_SOURCE MATERIAL_.

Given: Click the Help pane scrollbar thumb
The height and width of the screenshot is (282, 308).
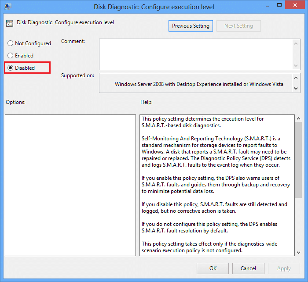Looking at the screenshot, I should coord(299,160).
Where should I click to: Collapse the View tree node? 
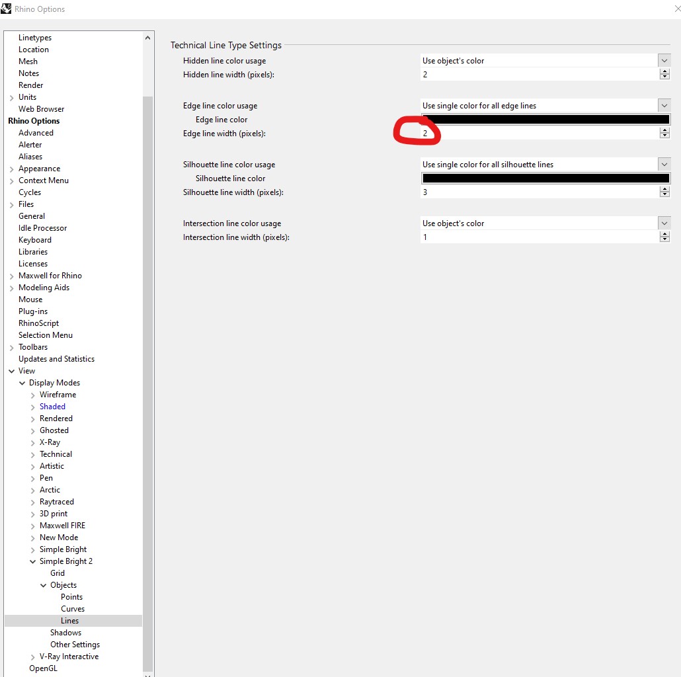coord(11,371)
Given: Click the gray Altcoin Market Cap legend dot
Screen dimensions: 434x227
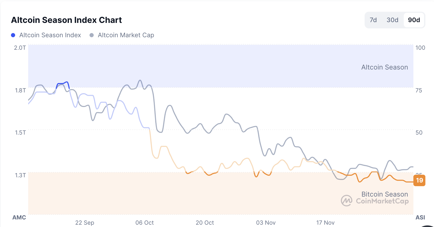Looking at the screenshot, I should [92, 35].
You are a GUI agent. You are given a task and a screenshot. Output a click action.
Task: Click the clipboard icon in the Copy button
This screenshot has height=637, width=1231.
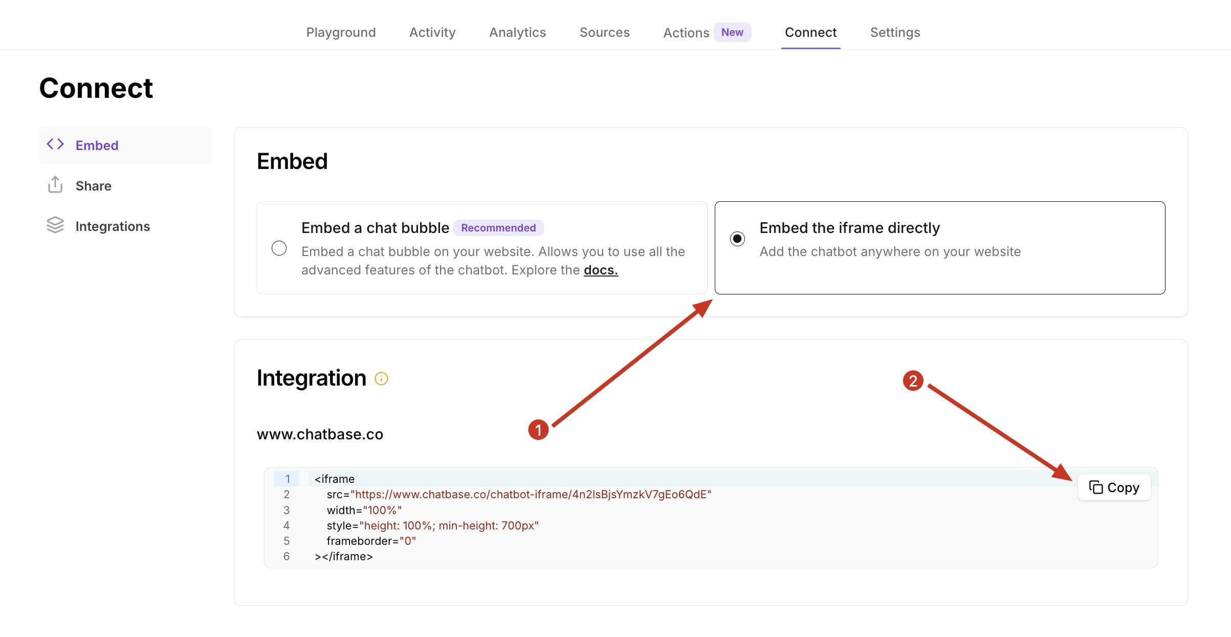click(x=1095, y=487)

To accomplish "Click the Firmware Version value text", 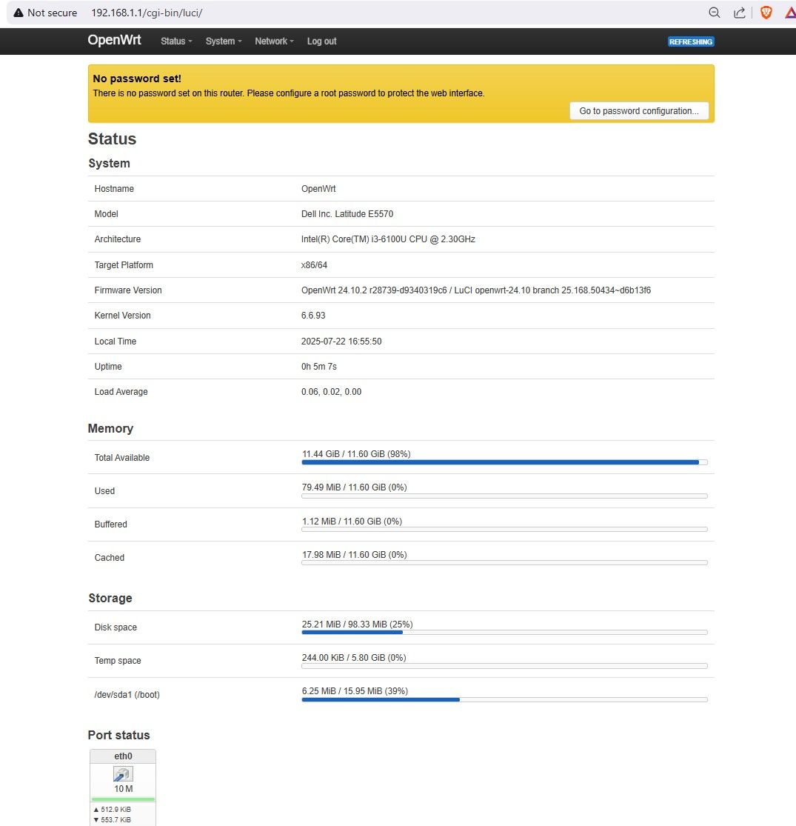I will point(476,290).
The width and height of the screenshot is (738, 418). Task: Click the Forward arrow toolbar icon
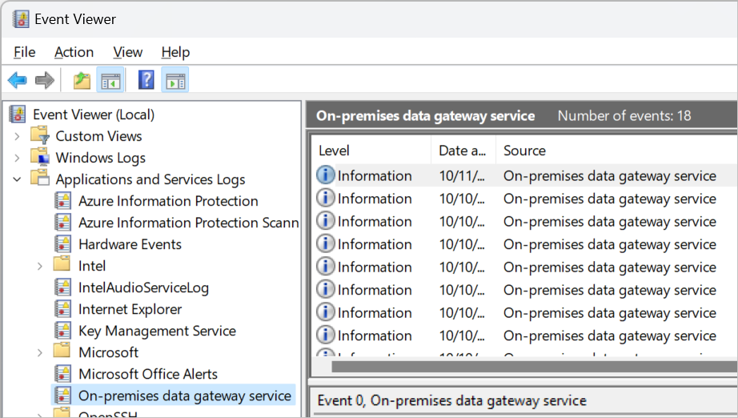[x=45, y=80]
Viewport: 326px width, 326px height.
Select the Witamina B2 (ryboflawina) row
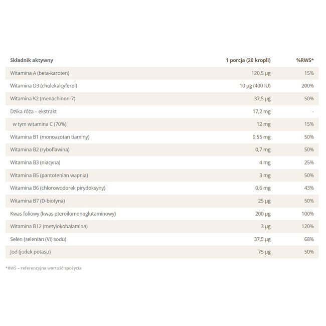[162, 149]

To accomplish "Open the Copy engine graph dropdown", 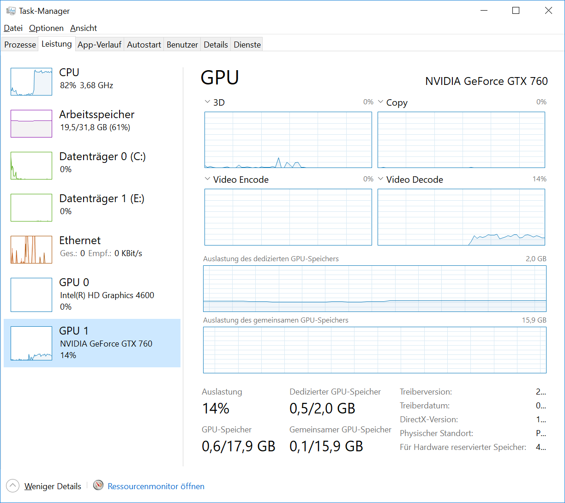I will tap(380, 102).
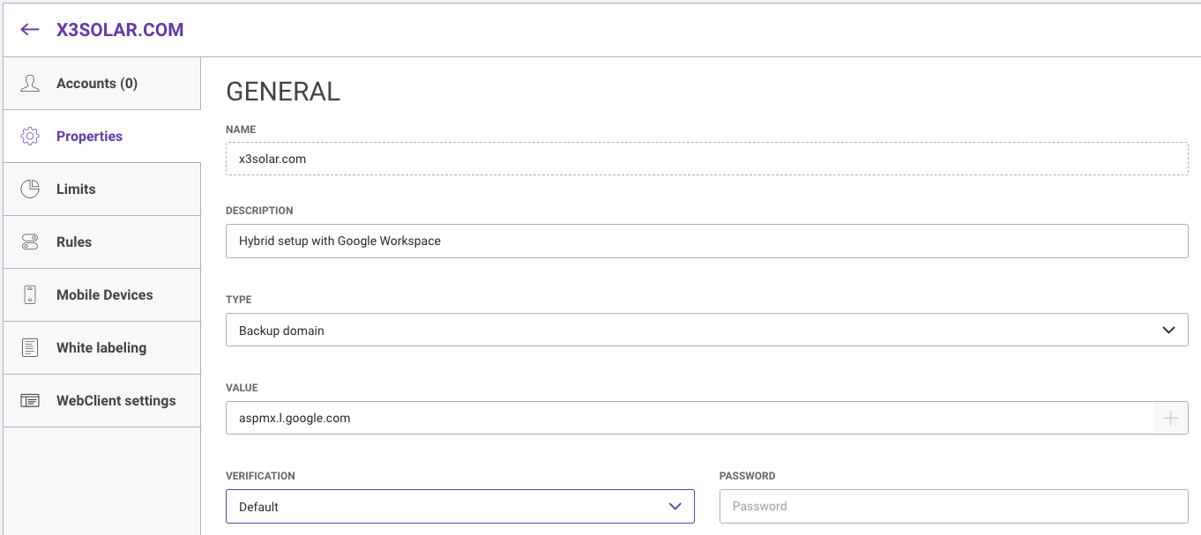Click the Limits pie chart icon
The image size is (1201, 535).
[30, 189]
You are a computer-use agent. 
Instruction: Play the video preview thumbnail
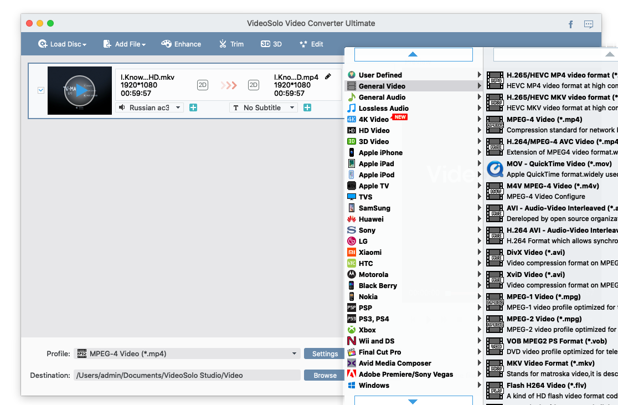tap(80, 90)
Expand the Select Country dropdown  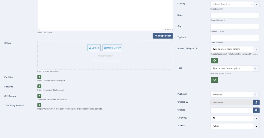(256, 4)
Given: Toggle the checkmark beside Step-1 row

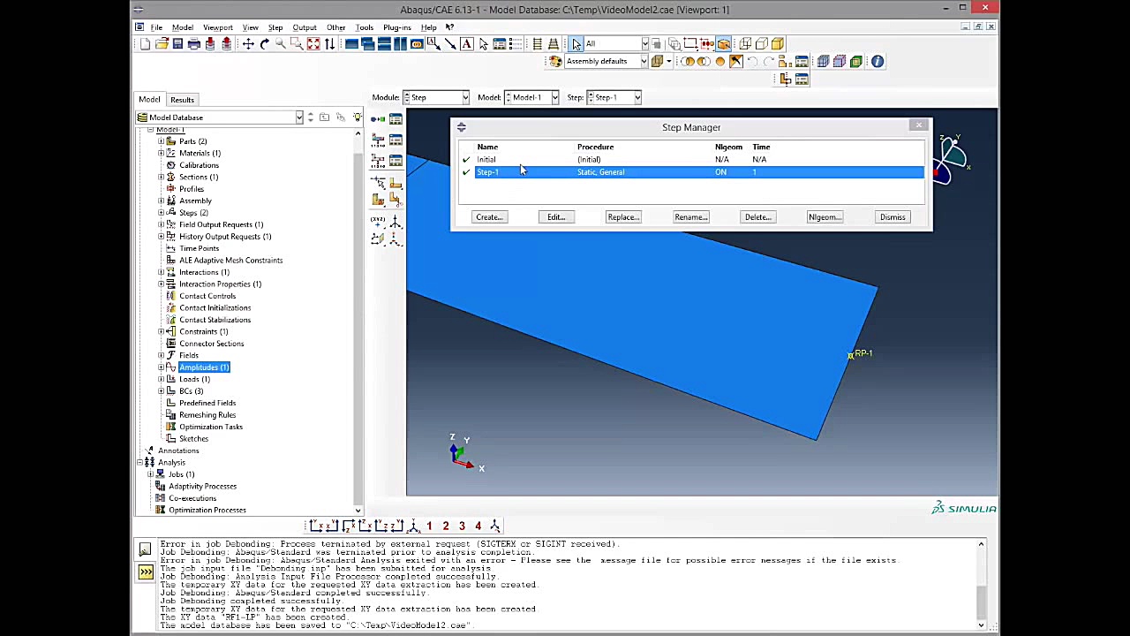Looking at the screenshot, I should click(466, 172).
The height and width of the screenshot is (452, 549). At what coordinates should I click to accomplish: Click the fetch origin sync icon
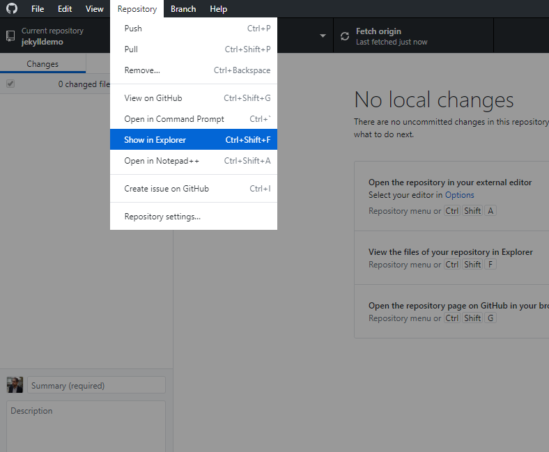345,36
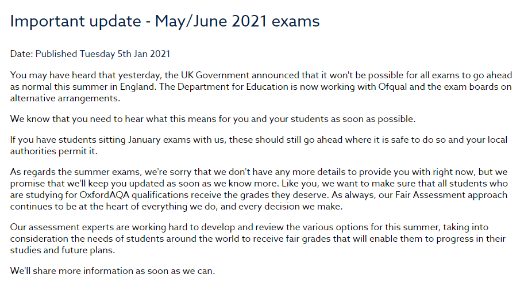524x297 pixels.
Task: Click the 'Important update - May/June 2021 exams' heading
Action: [165, 21]
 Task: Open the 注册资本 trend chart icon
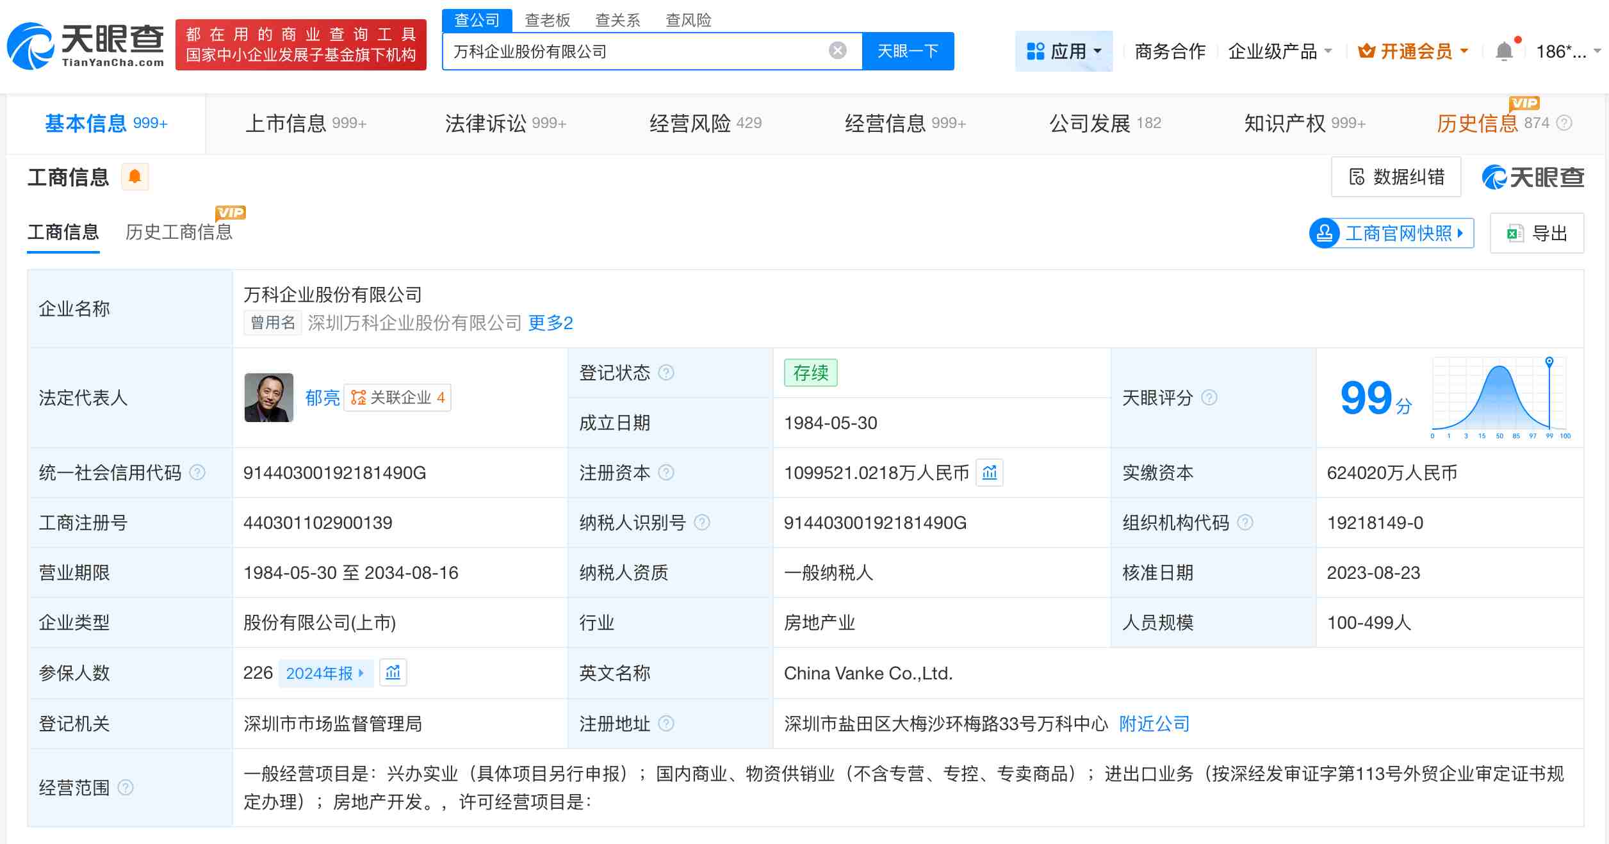pyautogui.click(x=990, y=473)
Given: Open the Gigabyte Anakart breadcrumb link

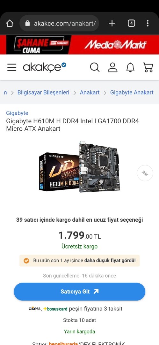Looking at the screenshot, I should [x=132, y=92].
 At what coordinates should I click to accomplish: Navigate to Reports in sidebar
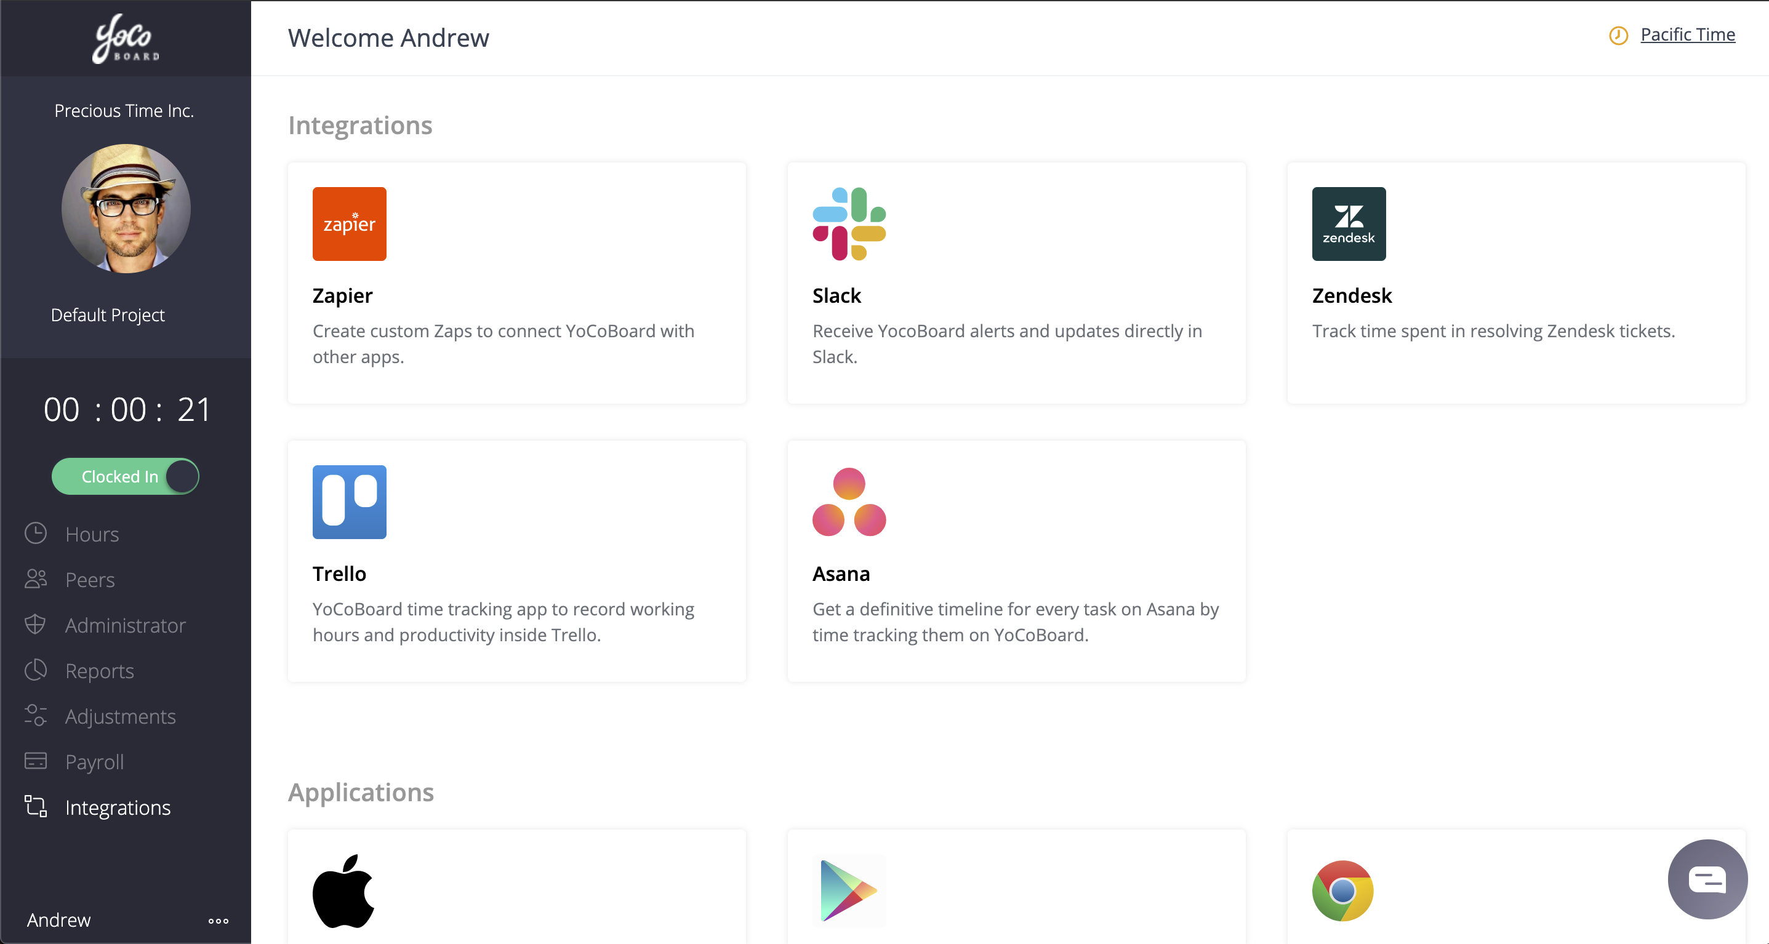100,671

_WORK TO COMPLETE_. Duplicate the items from the line containing "Given: Open the" down to the end of the items, both ends included, and leave the pictures out.

_RESPONSE_.
Given: Open the Gigabyte Anakart breadcrumb link

Looking at the screenshot, I should [x=132, y=92].
 At what coordinates should I click to accomplish: Navigate to Reports in sidebar
100,671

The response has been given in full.